§ WRITTEN TASK:
Reproduce the records below, swapping every "Viewport" for "Window" and leaving everything else unchanged.

§ INFORMATION SHOWN:
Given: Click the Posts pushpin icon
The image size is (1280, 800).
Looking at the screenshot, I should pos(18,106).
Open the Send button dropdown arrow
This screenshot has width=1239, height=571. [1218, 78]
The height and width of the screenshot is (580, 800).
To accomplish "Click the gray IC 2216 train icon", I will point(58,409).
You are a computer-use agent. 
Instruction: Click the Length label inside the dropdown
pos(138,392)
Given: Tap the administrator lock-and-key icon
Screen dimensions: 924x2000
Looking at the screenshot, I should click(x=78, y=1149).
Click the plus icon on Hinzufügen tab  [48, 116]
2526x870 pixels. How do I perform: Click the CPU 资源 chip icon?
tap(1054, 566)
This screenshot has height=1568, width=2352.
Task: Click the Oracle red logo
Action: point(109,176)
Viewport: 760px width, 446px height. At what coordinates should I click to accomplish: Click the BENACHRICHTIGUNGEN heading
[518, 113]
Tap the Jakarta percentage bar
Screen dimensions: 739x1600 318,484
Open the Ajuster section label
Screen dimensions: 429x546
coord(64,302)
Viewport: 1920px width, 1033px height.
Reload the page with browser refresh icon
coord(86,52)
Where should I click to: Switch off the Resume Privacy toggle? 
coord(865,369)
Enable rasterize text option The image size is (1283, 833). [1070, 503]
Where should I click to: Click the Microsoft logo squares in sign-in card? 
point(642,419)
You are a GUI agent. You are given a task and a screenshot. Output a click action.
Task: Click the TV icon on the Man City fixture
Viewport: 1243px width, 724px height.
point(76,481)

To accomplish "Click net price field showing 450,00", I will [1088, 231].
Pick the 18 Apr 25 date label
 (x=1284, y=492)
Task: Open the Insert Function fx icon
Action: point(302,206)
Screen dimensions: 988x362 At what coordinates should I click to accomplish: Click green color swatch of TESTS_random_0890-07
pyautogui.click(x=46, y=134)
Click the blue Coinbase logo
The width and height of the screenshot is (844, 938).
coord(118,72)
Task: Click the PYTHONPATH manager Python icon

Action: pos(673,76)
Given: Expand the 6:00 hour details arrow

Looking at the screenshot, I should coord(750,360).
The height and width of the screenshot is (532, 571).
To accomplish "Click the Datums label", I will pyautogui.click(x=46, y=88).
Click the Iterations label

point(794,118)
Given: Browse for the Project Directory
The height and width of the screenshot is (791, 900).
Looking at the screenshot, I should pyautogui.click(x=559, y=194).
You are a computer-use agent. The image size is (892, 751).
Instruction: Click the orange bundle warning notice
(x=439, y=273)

§ SOLUTION TO THIS PROBLEM:
Given: Click the Posts pushpin icon
The image size is (1280, 800).
Looking at the screenshot, I should pos(18,106).
Open the Send button dropdown arrow
This screenshot has width=1239, height=571. [1218, 78]
The height and width of the screenshot is (580, 800).
To accomplish "Click the gray IC 2216 train icon", I will point(58,409).
You are a computer-use agent. 
Instruction: Click the Length label inside the dropdown
pos(138,392)
Given: Tap the administrator lock-and-key icon
Screen dimensions: 924x2000
Looking at the screenshot, I should click(x=78, y=1149).
Click the plus icon on Hinzufügen tab  [48, 116]
2526x870 pixels. How do I perform: Click the CPU 资源 chip icon?
tap(1054, 566)
This screenshot has height=1568, width=2352.
Task: Click the Oracle red logo
Action: point(109,176)
Window: 760px width, 446px height. At what coordinates should I click to accomplish: Click the BENACHRICHTIGUNGEN heading
[518, 113]
Tap the Jakarta percentage bar
Screen dimensions: 739x1600 318,484
Open the Ajuster section label
Screen dimensions: 429x546
coord(64,302)
Window: 1920px width, 1033px height.
Reload the page with browser refresh icon
coord(86,52)
Where should I click to: Switch off the Resume Privacy toggle? 
coord(865,369)
Enable rasterize text option The image size is (1283, 833). [1070, 503]
Where should I click to: Click the Microsoft logo squares in sign-in card? 
point(642,419)
You are a GUI agent. You are given a task and a screenshot. Output a click action.
Task: Click the TV icon on the Man City fixture
Window: 1243px width, 724px height.
point(76,481)

To accomplish "Click net price field showing 450,00", I will [1088, 231].
Pick the 18 Apr 25 date label
 (x=1284, y=492)
Task: Open the Insert Function fx icon
Action: point(302,206)
Screen dimensions: 988x362 At what coordinates should I click to accomplish: Click green color swatch of TESTS_random_0890-07
pyautogui.click(x=46, y=134)
Click the blue Coinbase logo
The width and height of the screenshot is (844, 938).
coord(118,72)
Task: Click the PYTHONPATH manager Python icon

Action: pos(673,76)
Given: Expand the 6:00 hour details arrow

Looking at the screenshot, I should coord(750,360).
The height and width of the screenshot is (532, 571).
To accomplish "Click the Datums label", I will pyautogui.click(x=46, y=88).
Click the Iterations label

point(794,118)
Given: Browse for the Project Directory
The height and width of the screenshot is (791, 900).
Looking at the screenshot, I should pyautogui.click(x=559, y=194).
You are a computer-use agent. The image size is (892, 751).
Instruction: Click the orange bundle warning notice
(x=439, y=273)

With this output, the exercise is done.